Return each line of the listing that follows in which the string "computer" can be found.
[DATA FOR PROCESSING Boundary: Start]
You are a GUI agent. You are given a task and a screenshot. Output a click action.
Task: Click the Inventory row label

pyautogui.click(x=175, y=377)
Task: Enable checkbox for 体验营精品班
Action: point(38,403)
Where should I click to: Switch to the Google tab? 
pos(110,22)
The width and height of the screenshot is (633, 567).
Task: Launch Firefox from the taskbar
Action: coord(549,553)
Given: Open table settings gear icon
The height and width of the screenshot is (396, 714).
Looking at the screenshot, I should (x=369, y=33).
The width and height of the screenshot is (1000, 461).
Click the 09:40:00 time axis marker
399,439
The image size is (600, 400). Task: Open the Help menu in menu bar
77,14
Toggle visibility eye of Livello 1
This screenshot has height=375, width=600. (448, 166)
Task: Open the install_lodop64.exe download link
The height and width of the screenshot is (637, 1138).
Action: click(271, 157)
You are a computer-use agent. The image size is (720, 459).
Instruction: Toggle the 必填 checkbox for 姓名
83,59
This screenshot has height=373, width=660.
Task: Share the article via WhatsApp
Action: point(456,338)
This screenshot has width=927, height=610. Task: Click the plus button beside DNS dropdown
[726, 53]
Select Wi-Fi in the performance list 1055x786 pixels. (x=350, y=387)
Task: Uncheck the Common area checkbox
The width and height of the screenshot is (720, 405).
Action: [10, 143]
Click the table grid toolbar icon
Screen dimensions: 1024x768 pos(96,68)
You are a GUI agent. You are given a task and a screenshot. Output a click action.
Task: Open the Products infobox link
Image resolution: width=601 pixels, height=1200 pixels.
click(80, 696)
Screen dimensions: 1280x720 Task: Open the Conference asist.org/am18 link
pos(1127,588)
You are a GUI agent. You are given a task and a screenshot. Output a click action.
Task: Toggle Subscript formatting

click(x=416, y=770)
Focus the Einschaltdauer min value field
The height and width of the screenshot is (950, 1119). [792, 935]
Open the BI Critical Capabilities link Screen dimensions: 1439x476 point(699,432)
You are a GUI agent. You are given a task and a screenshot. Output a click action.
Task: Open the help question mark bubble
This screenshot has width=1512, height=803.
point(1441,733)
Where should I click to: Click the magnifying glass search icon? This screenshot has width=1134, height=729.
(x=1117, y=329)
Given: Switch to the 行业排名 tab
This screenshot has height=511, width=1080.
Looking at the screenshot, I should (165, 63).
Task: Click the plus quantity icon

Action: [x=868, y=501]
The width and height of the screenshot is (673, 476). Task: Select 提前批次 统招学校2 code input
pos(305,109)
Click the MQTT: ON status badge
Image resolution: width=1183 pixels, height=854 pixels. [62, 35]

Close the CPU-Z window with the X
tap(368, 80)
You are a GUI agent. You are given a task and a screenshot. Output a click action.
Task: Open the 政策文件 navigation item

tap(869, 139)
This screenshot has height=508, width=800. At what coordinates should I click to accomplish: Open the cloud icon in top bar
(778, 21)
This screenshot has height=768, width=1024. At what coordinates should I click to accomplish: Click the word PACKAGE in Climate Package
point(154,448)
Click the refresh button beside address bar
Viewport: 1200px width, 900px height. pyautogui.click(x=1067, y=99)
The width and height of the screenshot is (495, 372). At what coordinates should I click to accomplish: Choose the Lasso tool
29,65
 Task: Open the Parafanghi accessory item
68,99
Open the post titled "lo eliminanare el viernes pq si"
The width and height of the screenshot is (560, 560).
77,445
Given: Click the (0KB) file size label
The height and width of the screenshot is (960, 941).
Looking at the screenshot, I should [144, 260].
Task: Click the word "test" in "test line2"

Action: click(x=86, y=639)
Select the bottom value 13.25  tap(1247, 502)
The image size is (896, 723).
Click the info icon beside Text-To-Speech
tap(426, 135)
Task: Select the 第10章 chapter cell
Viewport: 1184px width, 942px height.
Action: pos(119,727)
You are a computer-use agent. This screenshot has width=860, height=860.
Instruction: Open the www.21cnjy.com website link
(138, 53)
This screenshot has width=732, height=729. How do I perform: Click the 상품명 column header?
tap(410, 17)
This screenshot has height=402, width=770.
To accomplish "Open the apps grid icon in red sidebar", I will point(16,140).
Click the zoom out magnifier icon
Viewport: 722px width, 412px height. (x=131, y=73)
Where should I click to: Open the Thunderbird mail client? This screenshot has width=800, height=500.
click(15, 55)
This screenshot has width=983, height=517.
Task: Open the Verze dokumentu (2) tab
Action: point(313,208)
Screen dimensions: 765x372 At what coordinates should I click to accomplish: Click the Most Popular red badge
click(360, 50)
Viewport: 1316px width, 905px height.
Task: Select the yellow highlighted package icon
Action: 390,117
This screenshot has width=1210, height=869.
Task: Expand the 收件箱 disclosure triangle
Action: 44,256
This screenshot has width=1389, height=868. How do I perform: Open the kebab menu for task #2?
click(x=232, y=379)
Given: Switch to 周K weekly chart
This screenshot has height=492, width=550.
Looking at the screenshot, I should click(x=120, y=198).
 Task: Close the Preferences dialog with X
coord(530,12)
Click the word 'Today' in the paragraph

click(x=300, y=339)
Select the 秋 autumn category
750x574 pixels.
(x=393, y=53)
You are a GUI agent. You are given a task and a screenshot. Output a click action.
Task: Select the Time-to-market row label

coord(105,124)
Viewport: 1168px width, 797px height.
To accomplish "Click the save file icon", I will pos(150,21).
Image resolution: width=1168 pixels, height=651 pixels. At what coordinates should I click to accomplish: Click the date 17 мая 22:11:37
[DATA FOR PROCESSING Boundary: End]
▶ [TASK ANSWER]
You are a computer-use agent. The image size is (720, 459).
You are a computer-use agent. This screenshot has width=860, height=860.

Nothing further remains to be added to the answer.